Saya
bukan orang yang punya selera fashion bagus
untuk diterapkan pada diri sendiri, begitu menurut Ibu saya. Sebagai orang yang
tumbuh dan berasal dari dimensi waktu ’60, tentu akan sulit menyamakan selera
dengan yang berasal dari era ’90. Seringkali kami masih suka bertengkar dengan
selera masing-masing, berargumen bahwa atasan ini tidak cocok dengan bawahan
itu, berpendapat sampai nada meninggi seolah-olah selera adalah sesuatu yang
telah diatur dengan mutlak: seharusnya begini.
I used to be a dark skinned girl
when I was elementary school, eh, sampai sekarang
sih. Tapi dulu adalah masa tergawat di mana saya harus pilih warna baik-baik
agar tak dipandang sebagai sesuatu yang menyala dalam gelap. Mencoba berpakaian
biru terang adalah kesalahan terbesar yang saya ingat. Kakak dan Ibu saya
sering kesal melihat saya memakai itu, terlalu mencolok seperti apa (saya juga tidak tahu apa itu maksudnya apa), tak enak
dilihat, dan perkataan lainnya yang membuat saya minder dan seolah warna kulit
seperti yang saya punya hanya ditakdirkan untuk beberapa warna pakaian saja.
Jadi selama bertahun-tahun, saya hidup dengan menerapkan kehati-hatian tak
hanya saat akan menyeberangi jalan raya, tapi juga dalam hal berpakaian.
Bergerak
ke arah dewasa, saya semakin tertarik menjelajahi dunia maya dan mengamati
bagaimana perkembangan fashion dan
selera berpakaian orang-orang dari waktu ke waktu. Tak ada yang menduga bahwa fashion bisa seajaib ini.

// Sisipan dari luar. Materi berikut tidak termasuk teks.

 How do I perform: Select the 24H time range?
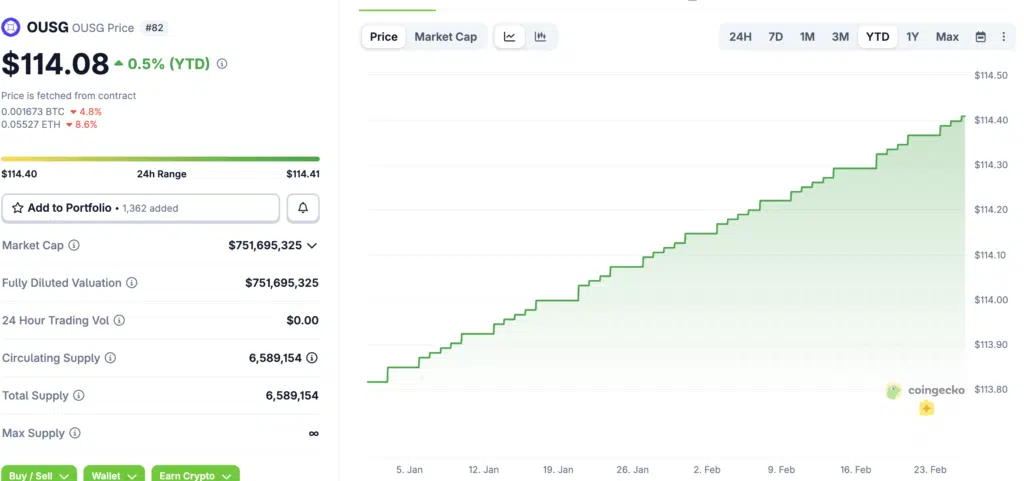[740, 37]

Ini menarik,
bagaimana gaya berpakaian yang di satu masa hanya dipakai oleh anak-anak cupu,
lalu di masa selanjutnya juga dikenakan dan jadi tren di kalangan lainnya.
Bagaimana sesuatu yang enak dipandang, bisa disulap dengan padu-padan yang
eksentrik tapi justru kuat nilai seninya. Jadi, menurut saya selera fashion adalah hal yang layak dijadikan sebagai
bahan permainan, tantangan untuk mencoba hal-hal baru. Mencoba tren berpakaian
baru, juga warna-warna baru. Berpakaian bukan lagi sekedar kebutuhan primer
untuk menutupi anggota tubuh. Beberapa yang saya tahu, berpakaian bahkan naik
tingkat menjadi media eksperimen untuk pencarian jati diri. Idealisme. Mencari
titik kenyamanan atau justru mencoba keluar dari zona nyaman. Dua-duanya
melibatkan proses yang sama-sama menarik, lebih menarik dari sekedar memilih
warna apa yang sesuai dengan kulit kita. Perempuan-perempuan itu, pada akhirnya
tetap terlihat cantik memakai apapun.
Ditambah
lagi, akses internet yang sekarang tersedia di mana-mana. Orang-orang berlayar
ke sana-kemari mengunjungi toko-toko online
yang menjual keperluan fashion untuk
menunjang penampilan. Tren berbelanja online
juga sedang menjamur. Beberapa saling bersaing harga dan kualitas. Salah
satunya, saya coba jalan-jalan ke salah satu situs fashion olshop di Indonesia yang sudah punya nama besar, Zalora.
Menggembirakannya, banyak potongan harga di sana-sini dan situs tersebut
menyajikan banyak sekali fashion item yang
beberapanya sudah pasti ada dalam wishlist
jutaan umat. Terlebih, untuk yang berhijab seperti saya, tak perlu lagi
kerepotan mencari pakaian yang sedang in
tapi dengan budget terbatas. Di sini,
Zalora bersama Zoya menyediakan berbagai pilihan pakaian dan lain-lain untuk menunjang
penampilan bagi yang berhijab. Tak seperti olshop
dengan brand ternama lainnya,
menurut pengamatan saya, Zalora menyediakan yang harganya lebih miring, namun
dengan kualitas dan brand yang sama.
Pintar-pintar memilih, pintar-pintar menemukan.
Sudah
hampir 2015. Dan berpakaian, tak lagi harus sesulit dulu.